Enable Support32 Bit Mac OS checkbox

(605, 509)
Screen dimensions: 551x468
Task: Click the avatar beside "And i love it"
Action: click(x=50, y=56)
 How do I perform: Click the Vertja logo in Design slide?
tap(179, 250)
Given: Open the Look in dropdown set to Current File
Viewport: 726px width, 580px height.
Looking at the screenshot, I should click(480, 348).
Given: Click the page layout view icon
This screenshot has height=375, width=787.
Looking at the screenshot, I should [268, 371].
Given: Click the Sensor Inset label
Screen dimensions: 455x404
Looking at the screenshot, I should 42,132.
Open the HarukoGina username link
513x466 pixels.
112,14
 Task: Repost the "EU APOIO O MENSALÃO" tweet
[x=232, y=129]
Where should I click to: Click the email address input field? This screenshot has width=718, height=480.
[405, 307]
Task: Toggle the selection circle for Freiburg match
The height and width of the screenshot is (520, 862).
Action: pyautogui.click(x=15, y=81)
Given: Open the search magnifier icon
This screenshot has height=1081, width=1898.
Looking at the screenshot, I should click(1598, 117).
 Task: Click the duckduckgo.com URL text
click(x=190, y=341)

————————

WHAT YOU WILL DO: Give back exactly the lines above, from the line containing "Given: Click the page layout view icon" through the line containing "Given: Open the search magnifier icon", with both end lines and nothing more.

RESPONSE TO THIS TASK:
Given: Click the page layout view icon
This screenshot has height=375, width=787.
Looking at the screenshot, I should [268, 371].
Given: Click the Sensor Inset label
Screen dimensions: 455x404
Looking at the screenshot, I should 42,132.
Open the HarukoGina username link
513x466 pixels.
112,14
 Task: Repost the "EU APOIO O MENSALÃO" tweet
[x=232, y=129]
Where should I click to: Click the email address input field? This screenshot has width=718, height=480.
[405, 307]
Task: Toggle the selection circle for Freiburg match
The height and width of the screenshot is (520, 862).
Action: pyautogui.click(x=15, y=81)
Given: Open the search magnifier icon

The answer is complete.